Your objective: Return exactly the lines of the records below, starting at the line that contains "Task: Expand the" and ending at the line that contains "Given: Click the plus icon in the header", with both of those lines kept.

(Stored data)
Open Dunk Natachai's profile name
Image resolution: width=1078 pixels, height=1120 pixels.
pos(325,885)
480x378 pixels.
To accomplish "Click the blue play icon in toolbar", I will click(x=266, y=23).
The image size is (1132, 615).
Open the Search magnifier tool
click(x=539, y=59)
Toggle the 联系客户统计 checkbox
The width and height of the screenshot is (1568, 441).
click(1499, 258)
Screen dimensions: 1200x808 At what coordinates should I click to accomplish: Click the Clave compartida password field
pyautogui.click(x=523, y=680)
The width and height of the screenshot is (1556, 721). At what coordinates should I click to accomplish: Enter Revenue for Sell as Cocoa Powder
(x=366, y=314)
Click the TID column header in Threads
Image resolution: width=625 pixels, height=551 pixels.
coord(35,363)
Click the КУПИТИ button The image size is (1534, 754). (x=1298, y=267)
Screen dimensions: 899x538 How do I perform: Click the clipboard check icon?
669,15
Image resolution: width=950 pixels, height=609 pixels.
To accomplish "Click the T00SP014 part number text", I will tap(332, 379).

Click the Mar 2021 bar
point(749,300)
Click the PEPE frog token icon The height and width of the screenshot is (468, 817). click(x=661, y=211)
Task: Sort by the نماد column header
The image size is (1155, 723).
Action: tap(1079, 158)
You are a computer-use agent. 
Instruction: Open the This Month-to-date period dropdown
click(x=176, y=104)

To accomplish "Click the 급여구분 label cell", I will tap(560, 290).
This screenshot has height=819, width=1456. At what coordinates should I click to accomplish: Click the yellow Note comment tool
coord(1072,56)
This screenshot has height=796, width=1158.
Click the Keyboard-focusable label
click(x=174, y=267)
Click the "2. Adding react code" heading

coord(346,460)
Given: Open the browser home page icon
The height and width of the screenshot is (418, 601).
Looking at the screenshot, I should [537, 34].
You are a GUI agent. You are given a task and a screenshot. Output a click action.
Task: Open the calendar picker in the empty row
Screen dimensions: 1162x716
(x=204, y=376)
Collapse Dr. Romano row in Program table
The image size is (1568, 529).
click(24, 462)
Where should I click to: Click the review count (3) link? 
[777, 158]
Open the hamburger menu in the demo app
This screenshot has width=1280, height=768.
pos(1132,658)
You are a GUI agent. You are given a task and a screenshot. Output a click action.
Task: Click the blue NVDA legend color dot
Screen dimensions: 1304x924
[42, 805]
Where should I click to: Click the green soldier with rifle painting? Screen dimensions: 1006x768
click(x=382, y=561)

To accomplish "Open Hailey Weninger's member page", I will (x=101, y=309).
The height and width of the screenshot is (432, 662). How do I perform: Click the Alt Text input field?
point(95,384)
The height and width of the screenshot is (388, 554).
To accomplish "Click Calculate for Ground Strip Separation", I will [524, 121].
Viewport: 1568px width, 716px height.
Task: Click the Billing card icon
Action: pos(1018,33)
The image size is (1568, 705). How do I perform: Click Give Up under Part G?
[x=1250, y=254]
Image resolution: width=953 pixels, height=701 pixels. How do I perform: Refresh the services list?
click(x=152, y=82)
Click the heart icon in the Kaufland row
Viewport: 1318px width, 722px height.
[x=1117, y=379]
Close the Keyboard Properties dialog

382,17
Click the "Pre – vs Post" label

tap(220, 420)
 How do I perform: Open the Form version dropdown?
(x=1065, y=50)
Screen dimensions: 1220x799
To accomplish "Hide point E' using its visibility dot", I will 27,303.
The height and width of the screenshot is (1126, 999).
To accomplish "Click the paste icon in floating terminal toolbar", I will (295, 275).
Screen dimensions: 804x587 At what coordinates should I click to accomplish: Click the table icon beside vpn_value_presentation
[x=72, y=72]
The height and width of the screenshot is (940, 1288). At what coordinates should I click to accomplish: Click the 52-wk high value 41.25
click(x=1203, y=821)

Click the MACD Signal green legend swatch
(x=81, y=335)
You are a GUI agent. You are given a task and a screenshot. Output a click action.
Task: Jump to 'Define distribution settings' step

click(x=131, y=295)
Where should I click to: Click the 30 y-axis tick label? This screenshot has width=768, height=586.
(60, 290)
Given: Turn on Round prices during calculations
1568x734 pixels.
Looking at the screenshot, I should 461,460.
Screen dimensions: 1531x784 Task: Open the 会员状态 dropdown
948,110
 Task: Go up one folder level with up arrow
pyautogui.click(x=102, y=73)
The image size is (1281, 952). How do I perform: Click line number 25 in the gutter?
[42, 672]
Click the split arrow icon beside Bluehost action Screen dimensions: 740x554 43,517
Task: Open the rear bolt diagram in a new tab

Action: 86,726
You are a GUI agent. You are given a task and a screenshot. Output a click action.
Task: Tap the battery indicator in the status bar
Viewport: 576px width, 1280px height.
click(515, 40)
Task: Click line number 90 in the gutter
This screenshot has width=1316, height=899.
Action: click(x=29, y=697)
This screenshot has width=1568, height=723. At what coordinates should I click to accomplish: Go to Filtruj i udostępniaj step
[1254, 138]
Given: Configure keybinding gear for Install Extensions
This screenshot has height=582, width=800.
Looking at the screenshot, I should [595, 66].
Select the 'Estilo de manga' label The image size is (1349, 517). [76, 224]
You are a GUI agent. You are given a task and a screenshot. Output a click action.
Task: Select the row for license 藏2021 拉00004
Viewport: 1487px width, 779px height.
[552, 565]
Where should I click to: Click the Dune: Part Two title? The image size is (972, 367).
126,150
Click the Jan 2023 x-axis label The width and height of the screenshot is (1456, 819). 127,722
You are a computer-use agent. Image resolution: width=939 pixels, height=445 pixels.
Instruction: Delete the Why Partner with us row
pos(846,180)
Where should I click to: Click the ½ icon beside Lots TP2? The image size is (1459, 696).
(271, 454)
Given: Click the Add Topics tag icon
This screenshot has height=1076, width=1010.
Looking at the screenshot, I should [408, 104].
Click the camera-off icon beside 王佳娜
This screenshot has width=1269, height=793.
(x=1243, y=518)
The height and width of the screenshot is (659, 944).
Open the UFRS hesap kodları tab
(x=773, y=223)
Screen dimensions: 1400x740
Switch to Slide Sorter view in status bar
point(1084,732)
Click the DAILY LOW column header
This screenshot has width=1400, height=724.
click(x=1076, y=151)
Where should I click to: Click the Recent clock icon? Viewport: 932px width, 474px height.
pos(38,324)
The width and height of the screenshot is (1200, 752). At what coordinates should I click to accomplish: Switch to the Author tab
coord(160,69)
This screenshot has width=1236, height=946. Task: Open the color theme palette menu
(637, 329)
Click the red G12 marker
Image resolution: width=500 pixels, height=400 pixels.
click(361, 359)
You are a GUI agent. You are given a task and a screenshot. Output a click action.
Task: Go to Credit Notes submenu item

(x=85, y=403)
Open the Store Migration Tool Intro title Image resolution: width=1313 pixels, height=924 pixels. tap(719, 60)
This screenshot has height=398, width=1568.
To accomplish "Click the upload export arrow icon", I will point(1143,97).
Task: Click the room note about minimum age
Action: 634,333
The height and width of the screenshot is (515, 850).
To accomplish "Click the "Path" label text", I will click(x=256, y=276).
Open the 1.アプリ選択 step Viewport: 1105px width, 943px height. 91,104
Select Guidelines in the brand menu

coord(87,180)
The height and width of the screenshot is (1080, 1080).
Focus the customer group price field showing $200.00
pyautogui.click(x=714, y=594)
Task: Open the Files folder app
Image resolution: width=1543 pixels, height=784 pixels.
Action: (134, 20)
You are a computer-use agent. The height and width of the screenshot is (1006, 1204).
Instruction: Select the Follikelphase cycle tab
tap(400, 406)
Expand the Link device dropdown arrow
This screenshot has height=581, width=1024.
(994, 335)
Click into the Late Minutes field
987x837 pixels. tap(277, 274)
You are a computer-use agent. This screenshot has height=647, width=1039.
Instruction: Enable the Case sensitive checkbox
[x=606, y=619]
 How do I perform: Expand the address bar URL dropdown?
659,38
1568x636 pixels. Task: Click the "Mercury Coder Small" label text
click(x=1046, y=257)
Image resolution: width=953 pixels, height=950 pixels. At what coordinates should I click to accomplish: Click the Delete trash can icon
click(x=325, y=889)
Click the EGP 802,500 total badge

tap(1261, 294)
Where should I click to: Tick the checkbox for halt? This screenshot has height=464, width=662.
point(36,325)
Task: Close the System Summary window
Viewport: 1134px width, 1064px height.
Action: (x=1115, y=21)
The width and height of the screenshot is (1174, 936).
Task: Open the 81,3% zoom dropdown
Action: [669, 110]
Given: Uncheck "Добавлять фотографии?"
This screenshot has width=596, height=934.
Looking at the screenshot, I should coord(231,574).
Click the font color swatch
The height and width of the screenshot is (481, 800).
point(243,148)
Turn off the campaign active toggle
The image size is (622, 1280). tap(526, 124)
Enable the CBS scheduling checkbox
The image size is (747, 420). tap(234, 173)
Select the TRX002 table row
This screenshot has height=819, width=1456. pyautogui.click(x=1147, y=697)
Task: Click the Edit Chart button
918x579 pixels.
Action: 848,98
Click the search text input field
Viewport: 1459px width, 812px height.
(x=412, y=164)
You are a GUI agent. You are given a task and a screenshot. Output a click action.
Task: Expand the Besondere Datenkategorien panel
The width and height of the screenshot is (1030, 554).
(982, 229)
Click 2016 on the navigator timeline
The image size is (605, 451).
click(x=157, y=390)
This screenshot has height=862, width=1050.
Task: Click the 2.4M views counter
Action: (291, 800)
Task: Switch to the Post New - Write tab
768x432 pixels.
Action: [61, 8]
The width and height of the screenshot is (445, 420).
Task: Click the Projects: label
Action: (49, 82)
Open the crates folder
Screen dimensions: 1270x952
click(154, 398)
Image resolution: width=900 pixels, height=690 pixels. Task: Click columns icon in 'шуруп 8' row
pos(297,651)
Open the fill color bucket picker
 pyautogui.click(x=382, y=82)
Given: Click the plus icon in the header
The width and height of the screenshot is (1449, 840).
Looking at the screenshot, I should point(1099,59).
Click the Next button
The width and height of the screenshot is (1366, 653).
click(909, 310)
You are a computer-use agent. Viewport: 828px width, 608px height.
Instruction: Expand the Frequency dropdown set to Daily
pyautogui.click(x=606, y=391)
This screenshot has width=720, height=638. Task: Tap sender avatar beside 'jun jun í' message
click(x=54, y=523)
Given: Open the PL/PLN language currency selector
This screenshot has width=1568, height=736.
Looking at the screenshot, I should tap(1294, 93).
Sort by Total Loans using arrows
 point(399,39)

Exercise answer:
Task: Expand the Besondere Datenkategorien panel
The width and height of the screenshot is (1030, 554).
(982, 229)
Click 2016 on the navigator timeline
The image size is (605, 451).
click(x=157, y=390)
This screenshot has height=862, width=1050.
Task: Click the 2.4M views counter
Action: (291, 800)
Task: Switch to the Post New - Write tab
768x432 pixels.
Action: [61, 8]
The width and height of the screenshot is (445, 420).
Task: Click the Projects: label
Action: (49, 82)
Open the crates folder
Screen dimensions: 1270x952
click(154, 398)
Image resolution: width=900 pixels, height=690 pixels. Task: Click columns icon in 'шуруп 8' row
pos(297,651)
Open the fill color bucket picker
 pyautogui.click(x=382, y=82)
Given: Click the plus icon in the header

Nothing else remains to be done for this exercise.